Lithium in Hard Rocks
"Hard rocks” is not a scientific or geological term, but it’s colloquially used to describe where roughly 50% of the world’s lithium production comes from today. To be more technical, “hard rocks” means igneous rocks — ie, rocks formed when magma (molten rock) cooled and crystallized, either at volcanos on the surface of the earth, or within the crust. This is opposed to, say, sedimentary rocks, which are formed from layers of sand, silt, and even organic material, compressed over time.
But when we talk about “lithium from hard rocks”, we’re not talking about all igneous rocks. We’re talking about a subset of igneous rocks called “pegmatites”, which have very large interlocking crystals. And even then, we’re talking about a subset of pegmatites whose crystals contain lithium-bearing minerals. There are a handful of lithium-bearing minerals that can be found in pegmatites (minerals such as petalites, lepidolites, and others), but spodumene is the mineral that typically carries one of the highest-concentrations of lithium, and has historically been the focus of lithium mining.
So when we talk about “hard rocks”, we typically mean igneous rocks that are pegmatites due to their large crystals, where the crystals contain a lithium-bearing mineral such as spodumene.
How It's Mined
Hard rocks are typically taken from open pit mines, where they’re drilled and blasted loose, and then carried away to a nearby processing plant. The first processing step is to crush the rocks into a coarse sand. Next, a series of techniques are used to separate the spodumene minerals in the crushed rock, creating a spodumene-rich concentrate (seen directly below).
Now begins a number of steps to extract lithium from the spodumene concentrate. First, the concentrate is “roasted” in a kiln up to 1050 degrees celcius, causing the spodumene crystal structure to expand, which makes the mineral less dense and amenable to lithium extraction. Next, sulphuric acid is added to the spodumene, and heated again to roughly 250 degrees celsius, dissolving all of the elements present into an acidic soup.
This acidic state creates the opportunity to separate – technically known as to 'precipitate' – elements such as iron, aluminum and magnesium that were also present in the spodumene.

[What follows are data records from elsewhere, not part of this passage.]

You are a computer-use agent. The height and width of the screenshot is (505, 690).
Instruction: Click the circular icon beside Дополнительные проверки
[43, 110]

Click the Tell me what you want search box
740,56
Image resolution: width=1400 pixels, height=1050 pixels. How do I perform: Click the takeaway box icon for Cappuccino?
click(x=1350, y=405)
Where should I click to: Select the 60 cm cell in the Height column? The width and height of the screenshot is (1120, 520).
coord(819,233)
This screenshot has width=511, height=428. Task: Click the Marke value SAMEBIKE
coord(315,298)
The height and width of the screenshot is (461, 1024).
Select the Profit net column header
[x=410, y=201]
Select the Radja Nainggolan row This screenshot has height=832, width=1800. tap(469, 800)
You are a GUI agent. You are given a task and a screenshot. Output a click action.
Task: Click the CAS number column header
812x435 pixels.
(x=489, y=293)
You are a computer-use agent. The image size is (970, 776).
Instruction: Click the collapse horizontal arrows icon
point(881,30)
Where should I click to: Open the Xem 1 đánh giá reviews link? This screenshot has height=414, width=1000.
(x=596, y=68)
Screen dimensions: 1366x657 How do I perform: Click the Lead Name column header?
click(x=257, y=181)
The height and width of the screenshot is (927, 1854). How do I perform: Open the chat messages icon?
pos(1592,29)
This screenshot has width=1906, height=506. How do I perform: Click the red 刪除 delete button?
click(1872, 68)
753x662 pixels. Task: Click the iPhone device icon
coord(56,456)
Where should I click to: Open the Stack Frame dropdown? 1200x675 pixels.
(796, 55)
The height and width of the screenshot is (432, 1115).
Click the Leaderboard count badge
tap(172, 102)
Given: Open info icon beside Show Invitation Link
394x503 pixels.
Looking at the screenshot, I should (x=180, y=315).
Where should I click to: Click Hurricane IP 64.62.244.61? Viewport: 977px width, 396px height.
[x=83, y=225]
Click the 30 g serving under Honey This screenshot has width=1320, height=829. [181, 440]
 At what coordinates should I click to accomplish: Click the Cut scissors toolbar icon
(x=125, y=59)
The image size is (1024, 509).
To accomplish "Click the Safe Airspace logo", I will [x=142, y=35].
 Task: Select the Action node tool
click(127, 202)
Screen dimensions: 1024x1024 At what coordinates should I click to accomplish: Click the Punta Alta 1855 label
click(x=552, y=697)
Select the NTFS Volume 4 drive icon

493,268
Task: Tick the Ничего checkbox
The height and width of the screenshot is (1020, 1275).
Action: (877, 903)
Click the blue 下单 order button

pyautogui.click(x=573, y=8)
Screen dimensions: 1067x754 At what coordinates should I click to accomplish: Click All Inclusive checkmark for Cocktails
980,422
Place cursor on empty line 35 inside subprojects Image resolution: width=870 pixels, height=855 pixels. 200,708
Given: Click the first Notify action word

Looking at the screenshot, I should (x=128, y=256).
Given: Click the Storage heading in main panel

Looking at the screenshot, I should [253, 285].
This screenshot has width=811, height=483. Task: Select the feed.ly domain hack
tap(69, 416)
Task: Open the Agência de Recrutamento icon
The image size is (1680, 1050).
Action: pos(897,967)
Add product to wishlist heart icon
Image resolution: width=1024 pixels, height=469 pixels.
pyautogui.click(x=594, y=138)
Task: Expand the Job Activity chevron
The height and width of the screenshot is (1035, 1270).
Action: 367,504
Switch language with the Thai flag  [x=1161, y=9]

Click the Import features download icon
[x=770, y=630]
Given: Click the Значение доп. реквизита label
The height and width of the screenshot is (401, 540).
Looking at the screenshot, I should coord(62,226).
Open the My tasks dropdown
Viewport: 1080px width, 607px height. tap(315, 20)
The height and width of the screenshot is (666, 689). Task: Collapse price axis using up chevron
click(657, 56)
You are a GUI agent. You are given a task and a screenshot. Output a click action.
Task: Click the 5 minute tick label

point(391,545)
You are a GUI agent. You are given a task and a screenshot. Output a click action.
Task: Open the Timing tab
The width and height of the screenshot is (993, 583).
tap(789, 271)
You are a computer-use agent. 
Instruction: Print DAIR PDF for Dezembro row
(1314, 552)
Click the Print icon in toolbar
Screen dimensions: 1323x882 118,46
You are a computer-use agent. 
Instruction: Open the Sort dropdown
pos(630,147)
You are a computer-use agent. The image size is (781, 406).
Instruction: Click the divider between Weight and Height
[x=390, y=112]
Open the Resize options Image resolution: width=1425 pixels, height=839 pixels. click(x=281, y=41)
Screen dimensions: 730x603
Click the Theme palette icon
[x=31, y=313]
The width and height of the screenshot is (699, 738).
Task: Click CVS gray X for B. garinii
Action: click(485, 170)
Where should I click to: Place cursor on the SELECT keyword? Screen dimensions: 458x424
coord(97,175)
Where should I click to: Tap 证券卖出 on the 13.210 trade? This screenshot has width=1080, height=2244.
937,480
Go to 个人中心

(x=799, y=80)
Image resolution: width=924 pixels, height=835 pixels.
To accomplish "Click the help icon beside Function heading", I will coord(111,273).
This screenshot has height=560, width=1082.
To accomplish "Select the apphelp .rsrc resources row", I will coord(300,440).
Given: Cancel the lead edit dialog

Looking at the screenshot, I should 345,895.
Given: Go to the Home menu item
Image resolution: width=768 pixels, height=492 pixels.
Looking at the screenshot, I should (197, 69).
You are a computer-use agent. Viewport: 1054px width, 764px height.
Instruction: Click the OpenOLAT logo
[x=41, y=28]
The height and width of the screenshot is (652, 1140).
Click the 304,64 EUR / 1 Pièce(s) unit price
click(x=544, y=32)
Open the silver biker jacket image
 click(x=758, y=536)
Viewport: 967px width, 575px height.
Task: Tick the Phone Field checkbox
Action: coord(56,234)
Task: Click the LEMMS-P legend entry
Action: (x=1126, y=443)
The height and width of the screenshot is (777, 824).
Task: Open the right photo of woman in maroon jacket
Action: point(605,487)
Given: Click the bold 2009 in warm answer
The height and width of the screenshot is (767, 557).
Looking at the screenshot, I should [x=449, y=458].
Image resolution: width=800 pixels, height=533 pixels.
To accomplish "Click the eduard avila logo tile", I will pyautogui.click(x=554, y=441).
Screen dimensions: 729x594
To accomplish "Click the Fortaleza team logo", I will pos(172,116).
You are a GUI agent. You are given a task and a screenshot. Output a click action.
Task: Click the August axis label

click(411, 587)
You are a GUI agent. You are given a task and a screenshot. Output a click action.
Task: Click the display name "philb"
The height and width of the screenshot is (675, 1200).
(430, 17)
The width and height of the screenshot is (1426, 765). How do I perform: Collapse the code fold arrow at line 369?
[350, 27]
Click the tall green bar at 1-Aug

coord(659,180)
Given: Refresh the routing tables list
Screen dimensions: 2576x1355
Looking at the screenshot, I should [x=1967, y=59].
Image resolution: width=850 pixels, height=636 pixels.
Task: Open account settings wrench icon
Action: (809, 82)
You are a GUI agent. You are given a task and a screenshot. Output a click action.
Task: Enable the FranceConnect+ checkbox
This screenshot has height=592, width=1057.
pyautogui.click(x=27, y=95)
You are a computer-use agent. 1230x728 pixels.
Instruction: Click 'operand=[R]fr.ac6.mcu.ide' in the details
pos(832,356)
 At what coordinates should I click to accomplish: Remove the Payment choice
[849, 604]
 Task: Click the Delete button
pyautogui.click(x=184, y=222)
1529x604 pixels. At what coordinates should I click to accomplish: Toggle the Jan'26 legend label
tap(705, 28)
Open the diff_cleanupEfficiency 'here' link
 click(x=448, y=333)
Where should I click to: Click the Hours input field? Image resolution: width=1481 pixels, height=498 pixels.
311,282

Precipitation is achieved by adding new elements such as lime or limestone to the solution, which changes its acidity (or ‘PH level’), and causes a particular element or elements in the solution to solidify. Now they can be removed. Eventually, this process of adding elements and changing PH will precipitate lithium from the solution.
After washing and drying, the lithium may have a grade as high as 99.3%, which can be used for many applications. However, battery-destined lithium typically requires a grade as high as 99.5% or higher, and may require a final treatment to achieve that level of purity.
Mining lithium from hard rocks is expensive, roughly a third or more expensive than mining from brines and sedimentary sources. Miners have to drill the rock, blast it, crush it, and roast it before they’re ready to begin the extensive work of separating the lithium. This additional prep work boosts costs.
A Concentrated Supply Chain
Australia is the biggest miner of lithium hard rocks, accounting for nearly 80% of all hard rock lithium mined, and roughly half of all lithium production in the world, annually. But people are surprised to learn that Australia doesn’t process what it mines. It extracts the rock, crushes it, uses a simple process to separate the spodumene minerals, and then ships that spodumene concentrate to China for the bulk of the processing, including the high-energy steps of roasting. China’s low-cost energy and lower regulatory barriers have helped create this opportunity, but it concentrates much of the lithium supply chain in the hands of a single country.
Worldwide, there are far more lithium hard rock deposits than brines deposits that can be mined economically with today’s technology. Lithium hard rocks can be found all over the world, with large untapped deposits identified from Ireland to Finland to the Congo to the United States to Brazil and beyond. What’s more, hard rock deposits are mined with conventional, tried-and-true methods that are well understood around the world, and, if necessary, the later steps of lithium extraction can be farmed out to a third party, as Australia does with China. While hard rock mining is relatively expensive compared to brines, it is far more feasible to launch a new hard rock venture. Of course, looming technology advances such as Direct Lithium Extraction may change that in the future, as well as mining from new, unconventional sources such as claystones.
• Western Australia (Tianqi Lithium Industries, Albermarle Corp, Mineral Resources, Pilbara Minerals).